Tigase SPAM Filter

Welcome to Tigase SPAM Filter guide.

1. Overview

This Tigase SPAM Filter project contains additional features provided for Tigase XMPP Server to reduce number of sent/received SPAM messages.

2. Configuration

To enable default set of SPAM filters with default settings you need to enable SessionManager processor spam-filter:

Enabling default SPAM filters

'sess-man () {
    'spam-filter' () {}
}

2.1. Changing active SPAM filters

You can configure active SPAM filters by setting enabling and disabling SPAM filters (subbeans of spam-filter processor bean).

Enabling message-same-long-body filter

'sess-man' () {
    'spam-filter' () {
        'message-same-long-body' () {}
    }
}

2.2. Sending error when packet is dropped

By default, due to nature of SPAM, you do not want to send error packet when SPAM packet is dropped as sending error back will:

increase traffic on a server (which in rare cases may lead to overload of a XMPP server)
notify spammer that it was not possible to delivery message

It is possible to configure spam-filter to send error back, by setting true to spam-filter return-error property:

Allow sending error

'sess-man () {
    'spam-filter' () {
        return-error = true
    }
}

2.3. Enabling logging of dropped messages

It is possible to enable logging of dropped messages by adding spam to comma separate list of values for --debug property.

--debug=spam

3. Filters

In this section there is a list of available filters and detailed description of each filtering algorithm.

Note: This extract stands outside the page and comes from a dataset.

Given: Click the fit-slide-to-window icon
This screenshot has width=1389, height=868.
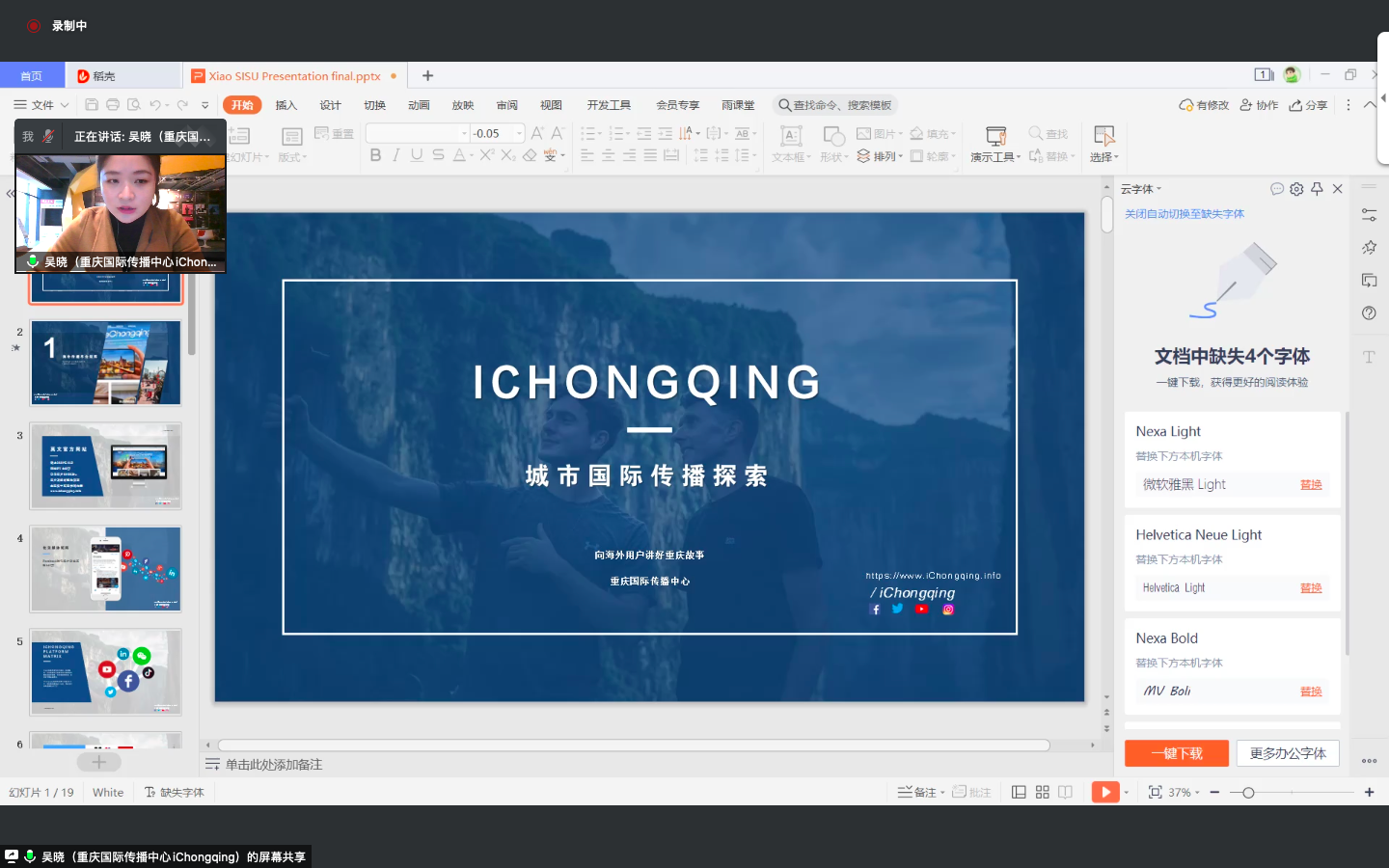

3.1. Same long message body

When there is a SPAM being sent using XMPP server in most cases number of messages with longer body size increases and in most cases every SPAM message contains same body part. This filter is identified by following id message-same-long-body.

Detection is based on:

message body being longer that particular value
multiple messages being sent with same long body

Below is list of possible settings which may be modified to adjust this filter behaviour.

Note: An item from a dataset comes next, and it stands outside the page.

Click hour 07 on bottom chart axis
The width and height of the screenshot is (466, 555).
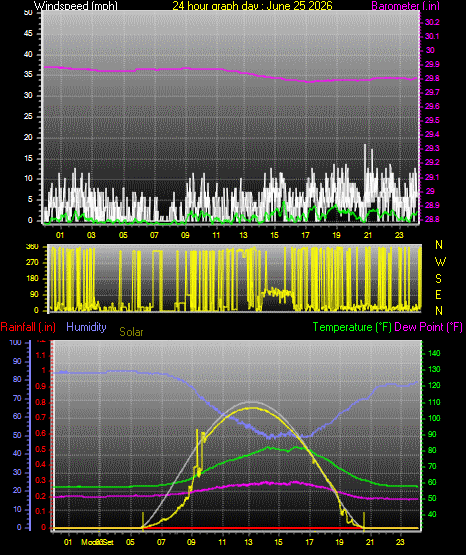click(161, 542)
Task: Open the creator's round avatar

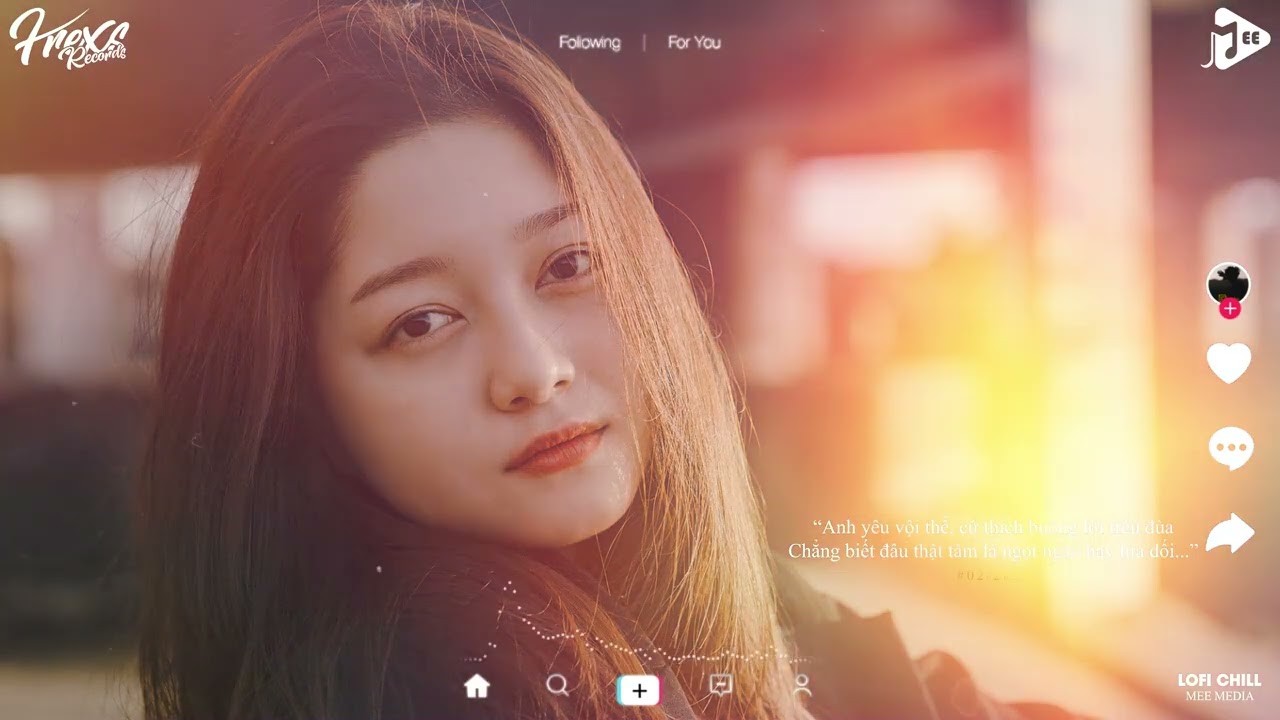Action: tap(1228, 283)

3.1.1. Message body length

SPAM messages are usually longer messages (over 100 chars). To reduce overhead of filtering and memory required for filtering we check length of message body and process it further only if message exceeds declared message body length (default: 100 chars).

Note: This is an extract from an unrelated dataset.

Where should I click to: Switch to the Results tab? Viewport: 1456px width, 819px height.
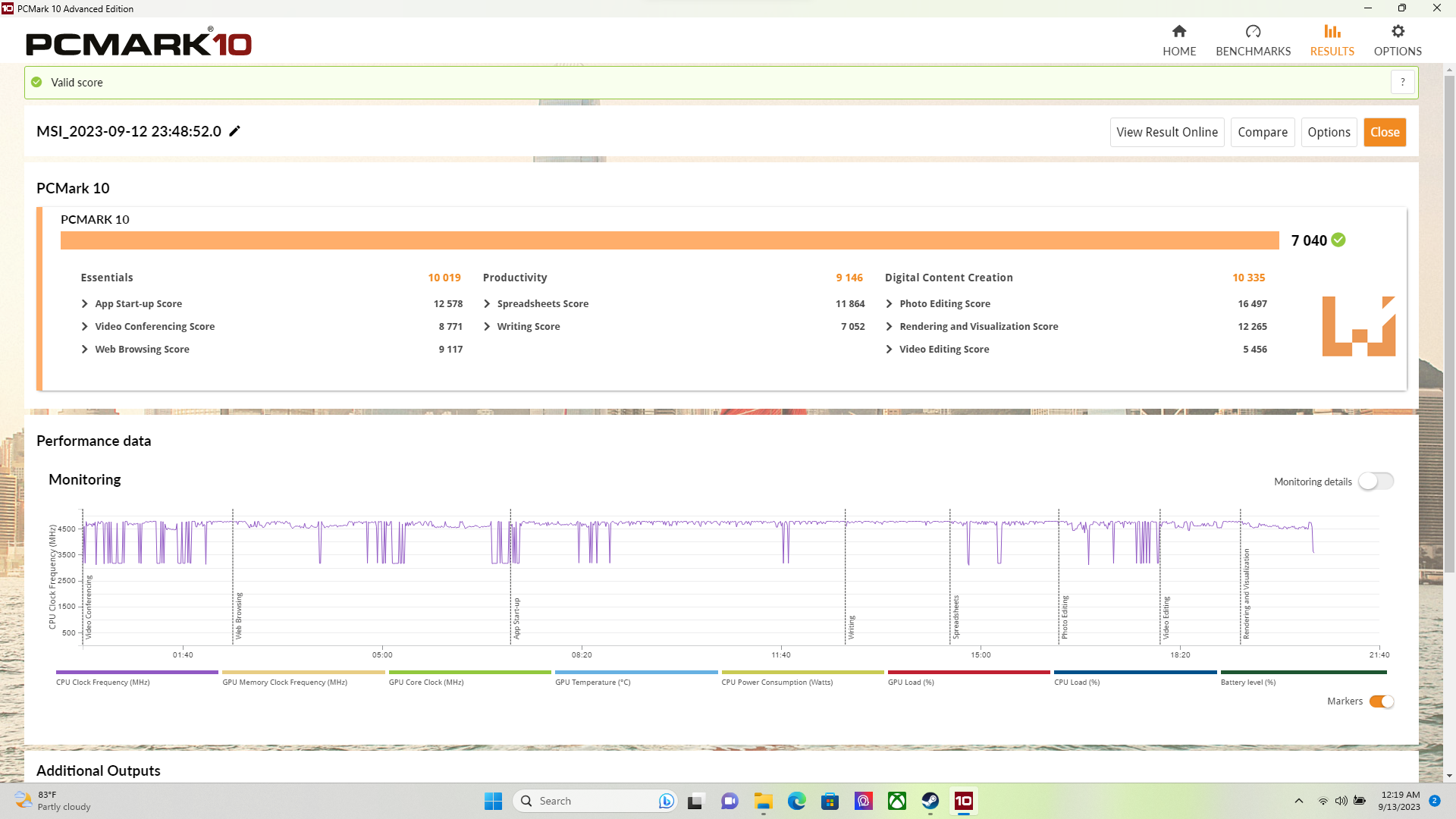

You can also check messages with smaller body (ie. only 50 chars) by setting body-size property to 50.

Setting filter to check message with body bigger that 50 chars

'sess-man' () {
    'spam-filter' () {
        'message-same-long-body' () {
            'body-size' = 50
        }
    }
}

3.1.2. Number of allowed message with same body

In most cases message with same body is sent to multiple users. Filter will count messages with same body (which is bigger that declared message body length) and if it exceeds message number limit then any further message with same body will be detected and marked as SPAM. By default we allow 20 messages with same body to be processed by SessionManager. If you wish to change this limit set number-limit to appropriate value.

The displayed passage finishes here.